Através de um projeto aprovado em um edital do município, tive a oportunidade de realizar um taller de duas semanas nesta escola. Chama-se ‘Narrativas Breves’, e tem como objetivo ensinar técnicas de construções narrativas para histórias de curta duração. Foi ministrado pelo roteirista espanhol Enric Rufas.

Cursos dessa duração nunca irão abranger todas as carências de seus alunos, claro, mas ainda assim a expectativa era alta.
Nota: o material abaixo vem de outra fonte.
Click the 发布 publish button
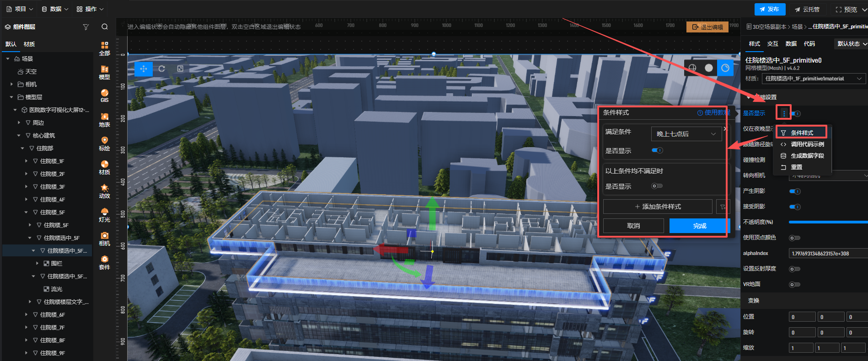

E como toda viagem, principalmente as internacionais, faz com que mudemos coisas em nós, afinal, o universo diferente que acabamos de conhecer expande a nossa consciência, imagina uma para Cuba. O lugar que todo mundo adora falar a respeito, para o bem e para o mal, que está no imaginário romântico coletivo. Um deleite para os colegas esquerdistas do Face, e um quase gozo para os “colegas” direitistas, eleitores de Bolsonaro, etc..

Por mais que tenha sido por pouco tempo, é bem difícil não se contaminar por essa experiência. Um daqueles momentos que leva você a reflexões que não seriam possíveis no conforto do lar, ou dos mesmos lugares de sempre, das mesmas pessoas, discussões. Tudo é muito diferente do que o que está no quintal.

O clima era de aproveitar esse curto período pra trocar ideias o máximo que fosse possível. E isso causou o primeiro impacto: o idioma.


Espanhol intermediário

Não sei você, mas eu já preenchi meu curriculum dizendo que tenho inglês fluente, e espanhol intermediário. O primeiro é verdade, apesar dos pesares, mas o segundo…

Antes de viajar fiz planos de maratona de Almodóvar, Cuarón, Trapero, Buñuel, e outros títulos falados em espanhol para dar uma treinada. A rotina, porém, me fez ver apenas Roma. (Que aliás, não empolgou muito as pessoas com quem conversei lá pela escola, de professores a alunos. Incomodaram-se com a passividade com a qual a protagonista aceita seu destino, e a sua “inferioridade” perante seus patrões. Enfim, retornando ao texto).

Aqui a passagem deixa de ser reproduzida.